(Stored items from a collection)
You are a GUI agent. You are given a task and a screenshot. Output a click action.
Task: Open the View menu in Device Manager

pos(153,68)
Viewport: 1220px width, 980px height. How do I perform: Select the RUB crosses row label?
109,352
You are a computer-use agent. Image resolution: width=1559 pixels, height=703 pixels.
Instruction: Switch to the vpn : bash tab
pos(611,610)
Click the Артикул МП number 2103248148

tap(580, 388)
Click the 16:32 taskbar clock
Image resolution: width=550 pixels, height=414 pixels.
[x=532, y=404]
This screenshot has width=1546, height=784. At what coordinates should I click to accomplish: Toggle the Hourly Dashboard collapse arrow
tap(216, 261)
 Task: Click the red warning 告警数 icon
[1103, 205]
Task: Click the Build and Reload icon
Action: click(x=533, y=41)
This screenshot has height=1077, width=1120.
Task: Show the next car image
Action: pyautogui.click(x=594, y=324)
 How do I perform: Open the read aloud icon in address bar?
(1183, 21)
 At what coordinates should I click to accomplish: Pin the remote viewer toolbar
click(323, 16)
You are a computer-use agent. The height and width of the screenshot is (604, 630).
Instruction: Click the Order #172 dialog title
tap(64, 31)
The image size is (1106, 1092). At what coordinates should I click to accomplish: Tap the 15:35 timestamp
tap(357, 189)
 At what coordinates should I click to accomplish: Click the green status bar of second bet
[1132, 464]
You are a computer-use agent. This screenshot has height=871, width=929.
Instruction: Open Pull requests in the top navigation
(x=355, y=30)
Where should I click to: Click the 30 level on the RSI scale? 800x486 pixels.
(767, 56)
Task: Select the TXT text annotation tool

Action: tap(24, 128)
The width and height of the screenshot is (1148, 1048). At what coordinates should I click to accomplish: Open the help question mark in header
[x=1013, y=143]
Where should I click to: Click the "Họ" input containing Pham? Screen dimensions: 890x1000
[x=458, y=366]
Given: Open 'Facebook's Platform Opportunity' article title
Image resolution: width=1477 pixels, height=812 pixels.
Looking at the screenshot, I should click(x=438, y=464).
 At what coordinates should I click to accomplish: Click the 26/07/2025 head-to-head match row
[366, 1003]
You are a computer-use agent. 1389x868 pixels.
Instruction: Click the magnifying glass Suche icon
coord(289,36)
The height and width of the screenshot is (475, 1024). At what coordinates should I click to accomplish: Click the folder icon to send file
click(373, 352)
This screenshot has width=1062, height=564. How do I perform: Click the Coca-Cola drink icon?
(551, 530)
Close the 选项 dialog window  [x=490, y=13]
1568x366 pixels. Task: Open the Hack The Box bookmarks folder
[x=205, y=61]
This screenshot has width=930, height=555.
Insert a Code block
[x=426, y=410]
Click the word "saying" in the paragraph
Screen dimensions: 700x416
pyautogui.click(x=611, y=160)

# What is required:
Write out the entries verbatim, all of them.

# Task result:
You are a GUI agent. You are given a task and a screenshot. Output a click action.
Task: Open the View menu in Device Manager

pos(153,68)
Viewport: 1220px width, 980px height. How do I perform: Select the RUB crosses row label?
109,352
You are a computer-use agent. Image resolution: width=1559 pixels, height=703 pixels.
Instruction: Switch to the vpn : bash tab
pos(611,610)
Click the Артикул МП number 2103248148

tap(580, 388)
Click the 16:32 taskbar clock
Image resolution: width=550 pixels, height=414 pixels.
[x=532, y=404]
This screenshot has width=1546, height=784. At what coordinates should I click to accomplish: Toggle the Hourly Dashboard collapse arrow
tap(216, 261)
 Task: Click the red warning 告警数 icon
[1103, 205]
Task: Click the Build and Reload icon
Action: click(x=533, y=41)
This screenshot has height=1077, width=1120.
Task: Show the next car image
Action: pyautogui.click(x=594, y=324)
 How do I perform: Open the read aloud icon in address bar?
(1183, 21)
 At what coordinates should I click to accomplish: Pin the remote viewer toolbar
click(323, 16)
You are a computer-use agent. The height and width of the screenshot is (604, 630).
Instruction: Click the Order #172 dialog title
tap(64, 31)
The image size is (1106, 1092). At what coordinates should I click to accomplish: Tap the 15:35 timestamp
tap(357, 189)
 At what coordinates should I click to accomplish: Click the green status bar of second bet
[1132, 464]
You are a computer-use agent. This screenshot has height=871, width=929.
Instruction: Open Pull requests in the top navigation
(x=355, y=30)
Where should I click to: Click the 30 level on the RSI scale? 800x486 pixels.
(767, 56)
Task: Select the TXT text annotation tool

Action: tap(24, 128)
The width and height of the screenshot is (1148, 1048). At what coordinates should I click to accomplish: Open the help question mark in header
[x=1013, y=143]
Where should I click to: Click the "Họ" input containing Pham? Screen dimensions: 890x1000
[x=458, y=366]
Given: Open 'Facebook's Platform Opportunity' article title
Image resolution: width=1477 pixels, height=812 pixels.
Looking at the screenshot, I should click(x=438, y=464).
 At what coordinates should I click to accomplish: Click the 26/07/2025 head-to-head match row
[366, 1003]
You are a computer-use agent. 1389x868 pixels.
Instruction: Click the magnifying glass Suche icon
coord(289,36)
The height and width of the screenshot is (475, 1024). At what coordinates should I click to accomplish: Click the folder icon to send file
click(373, 352)
This screenshot has width=1062, height=564. How do I perform: Click the Coca-Cola drink icon?
(551, 530)
Close the 选项 dialog window  [x=490, y=13]
1568x366 pixels. Task: Open the Hack The Box bookmarks folder
[x=205, y=61]
This screenshot has width=930, height=555.
Insert a Code block
[x=426, y=410]
Click the word "saying" in the paragraph
Screen dimensions: 700x416
pyautogui.click(x=611, y=160)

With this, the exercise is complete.